This game does a pretty good job at following the basic process to make a sword. Yeah, you are more a bladesmith, than blacksmith, but that’s for the best, making horseshoes and doornails isn’t as exciting. You form your steel into a billet, then heat, hammer, and repeat until you’ve got your sword. Get a good quench and sharpen it and you’ve got something worth selling. All of these tasks are handled like simple mini games. You have to get up to the right heat without burning it by watching a thermometer, and how sharp your sword is depends on how close you click to 100%. As you gain experience, you can create layered Damascus billets, but the mini game involved is confusing and not well explained. It’s all a bit arcady and there’s not as much depth to installing your handle and pommel as would’ve liked.

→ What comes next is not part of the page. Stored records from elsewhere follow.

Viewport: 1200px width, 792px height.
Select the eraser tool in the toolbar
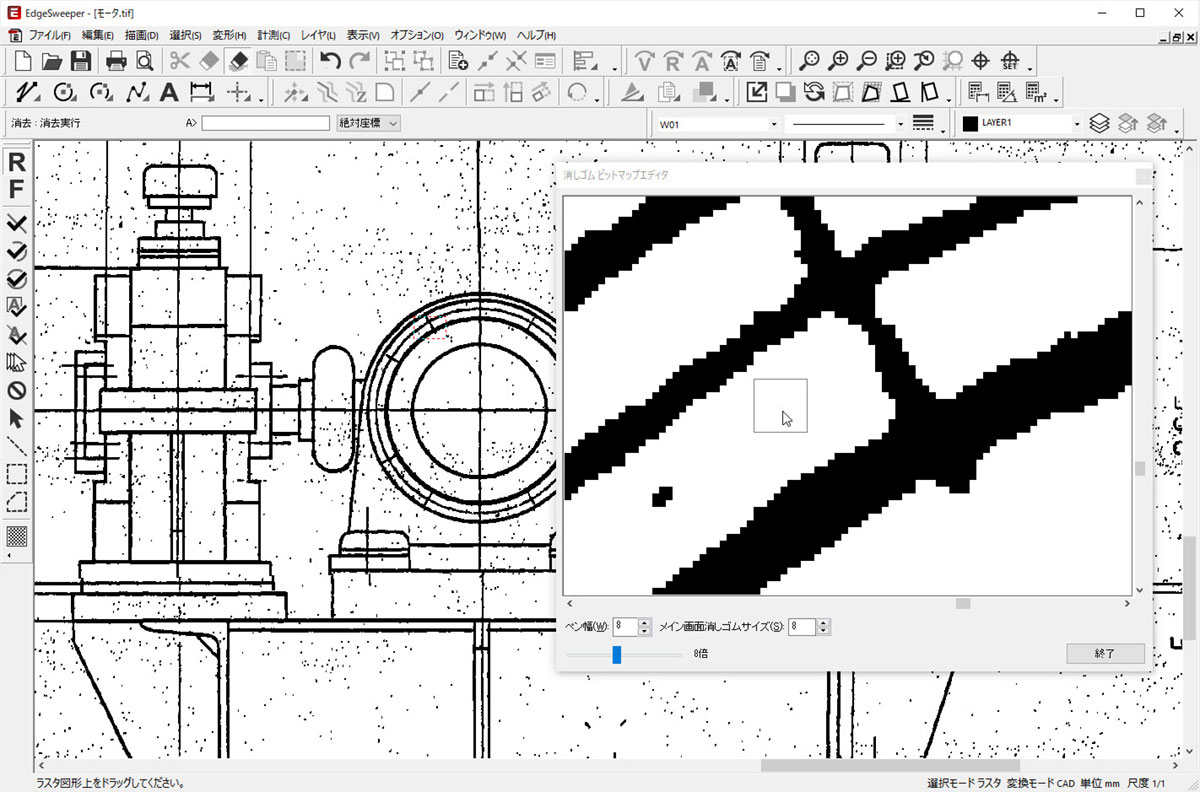tap(238, 60)
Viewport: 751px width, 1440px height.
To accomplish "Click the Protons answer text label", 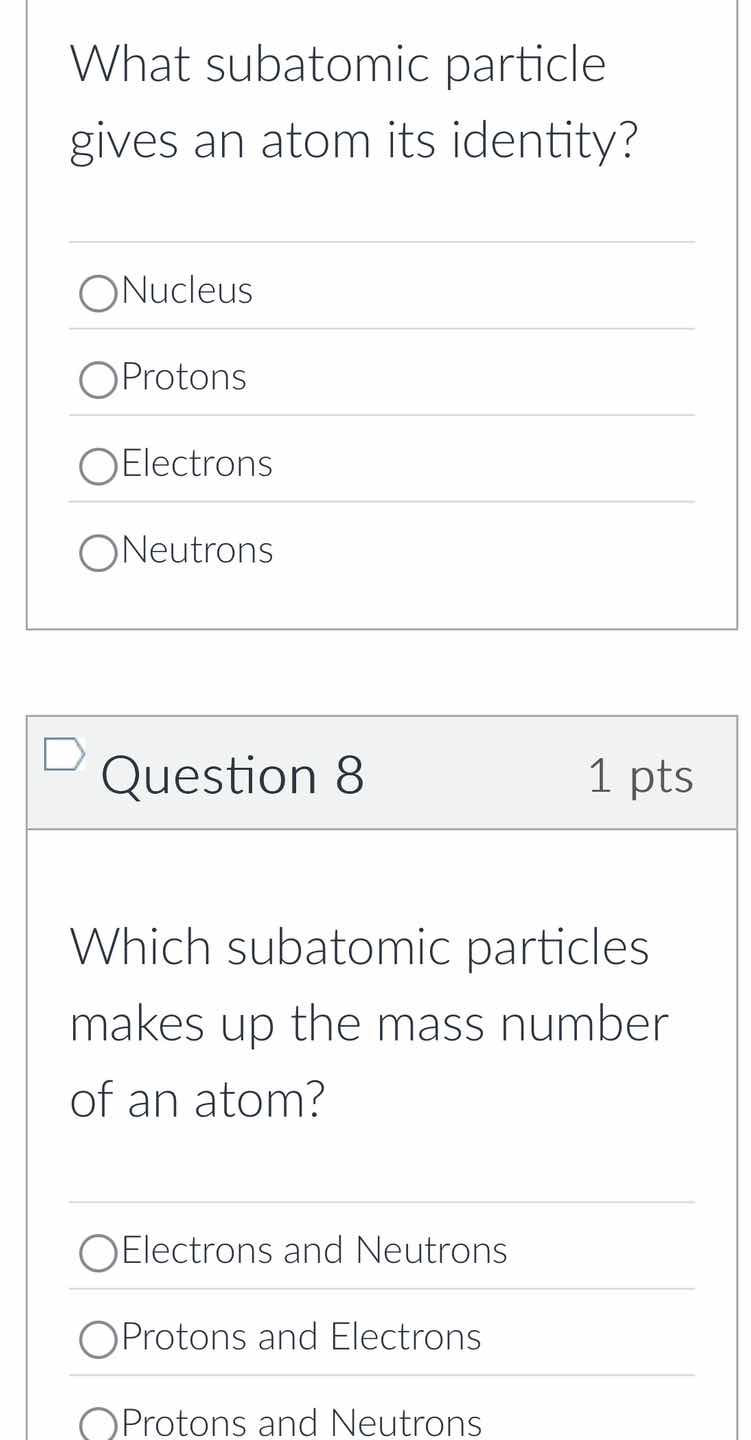I will 184,376.
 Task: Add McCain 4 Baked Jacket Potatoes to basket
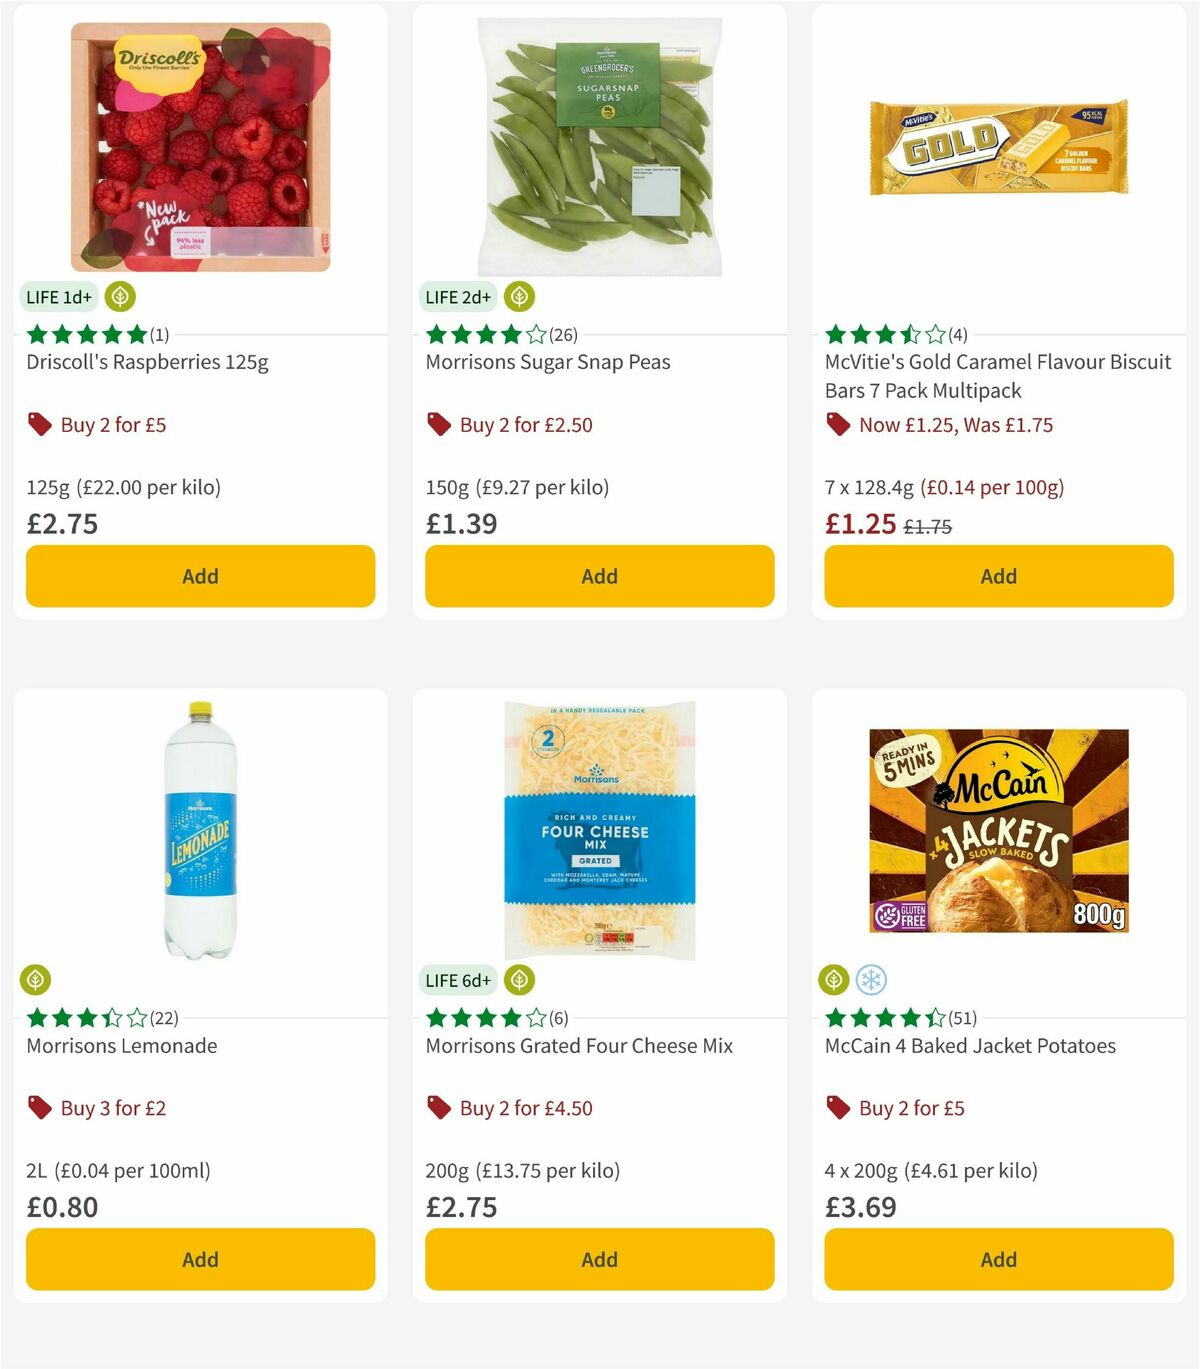[x=998, y=1259]
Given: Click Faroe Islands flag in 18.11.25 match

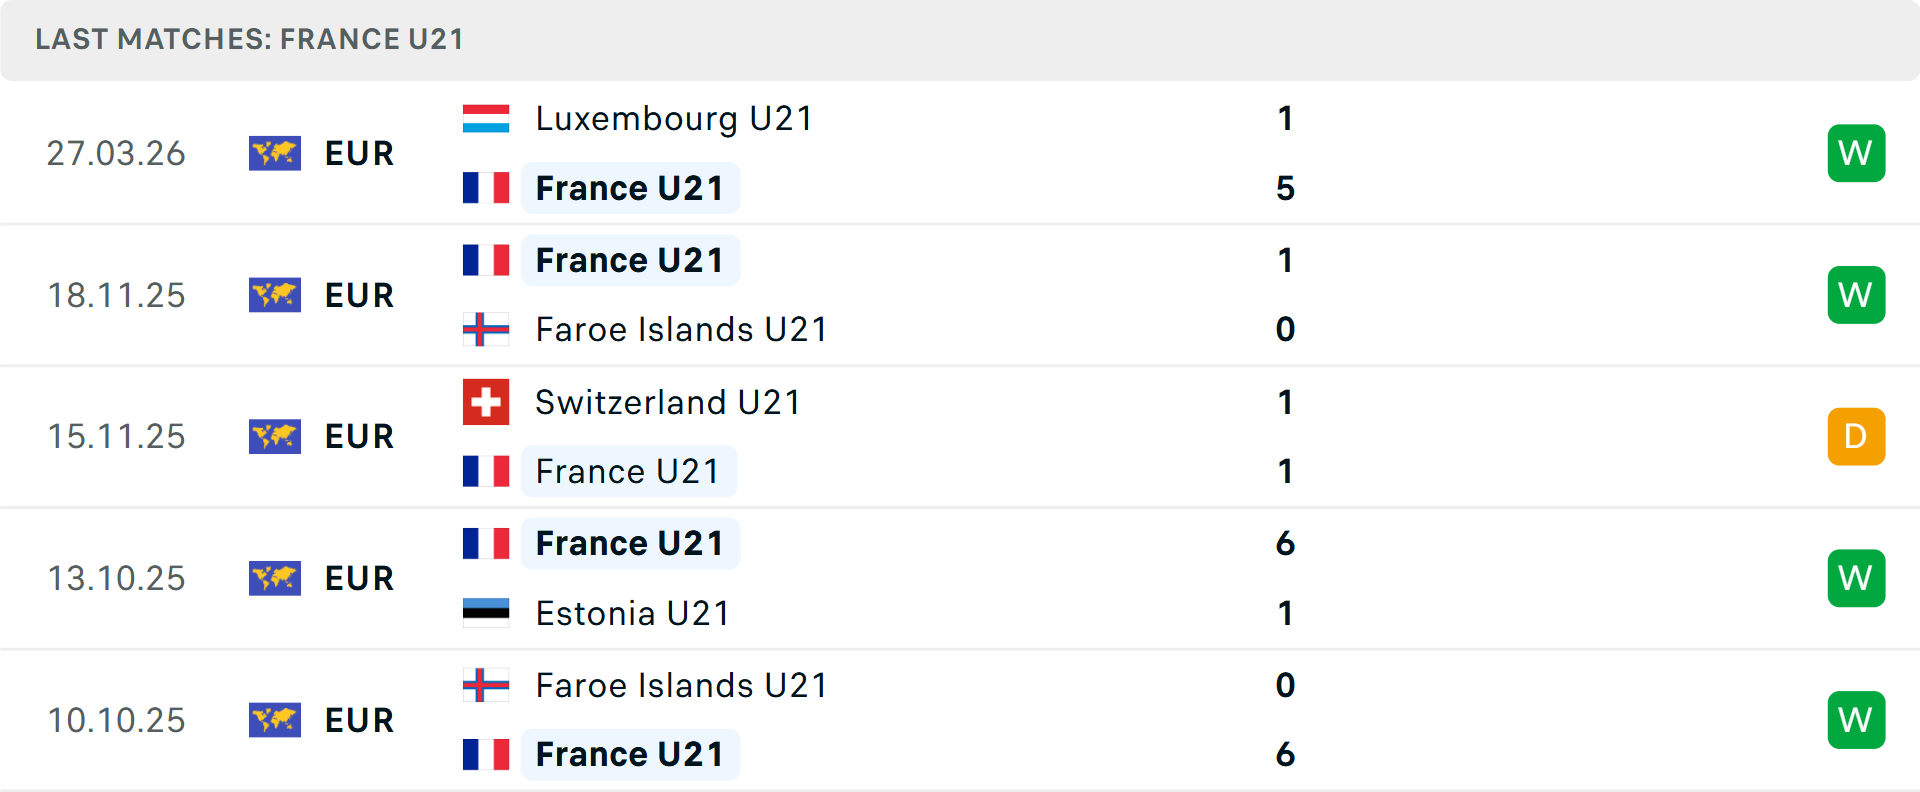Looking at the screenshot, I should 486,329.
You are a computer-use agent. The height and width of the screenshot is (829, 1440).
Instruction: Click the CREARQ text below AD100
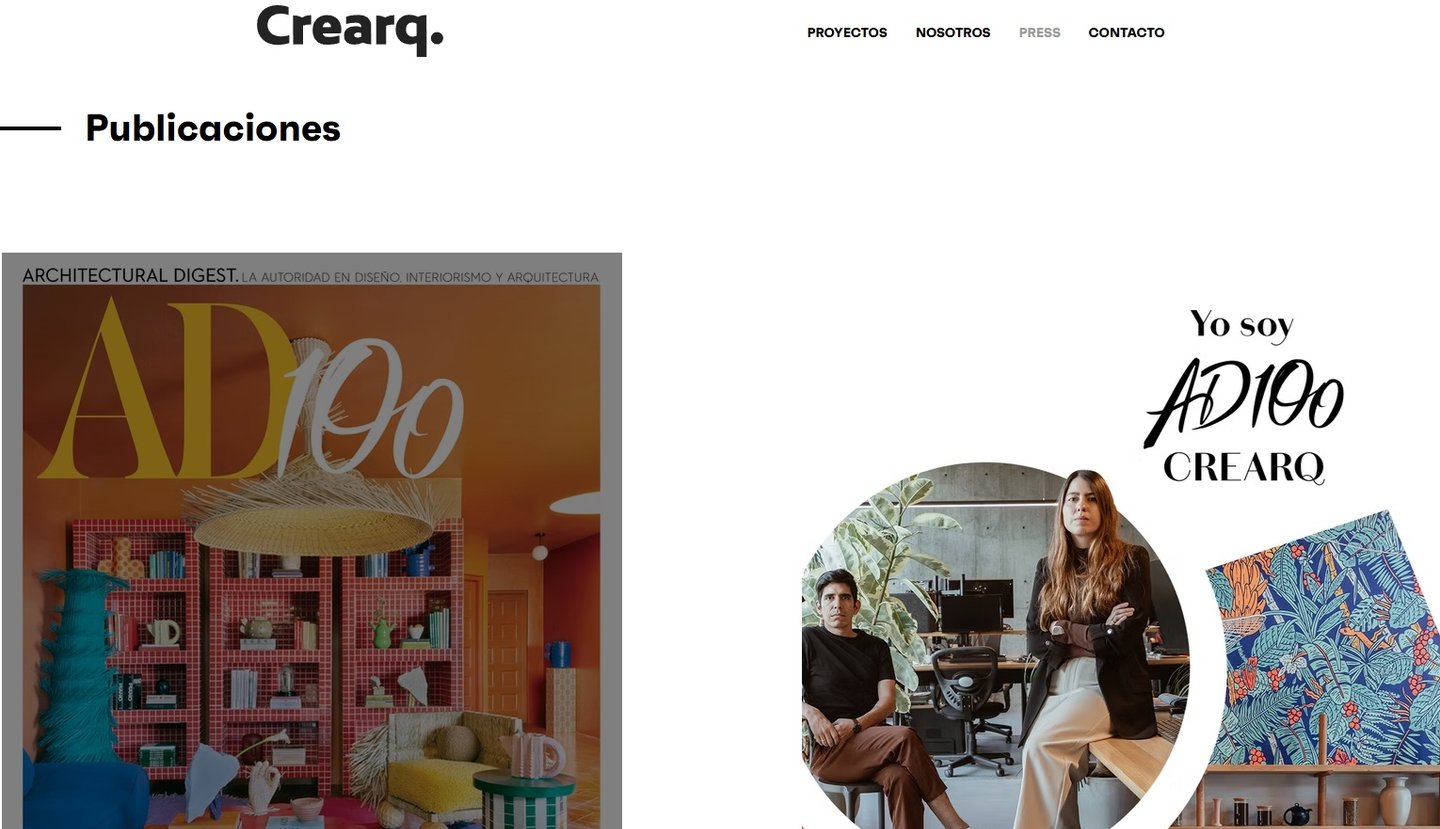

Of course, this is “Fantasy” Blacksmith. You are cast as a lowly medieval blacksmith making weapons for adventurers. That also means no power hammers or electric grinders. You start off with basic iron, forging oversized letter openers for the local town adventurer to go beat giant rats with, but as you increase in skill and renown, you can craft using saturnite or mithral. The swords you forge don’t have to make logical sense either, you can design them to have flames or spikes, or weird curves. There are enough selections though you could recreate a gladius, katana, or broadsword pretty faithfully. You’ll get more money for them and more exposure for being the sword a hero used to slay the dragon.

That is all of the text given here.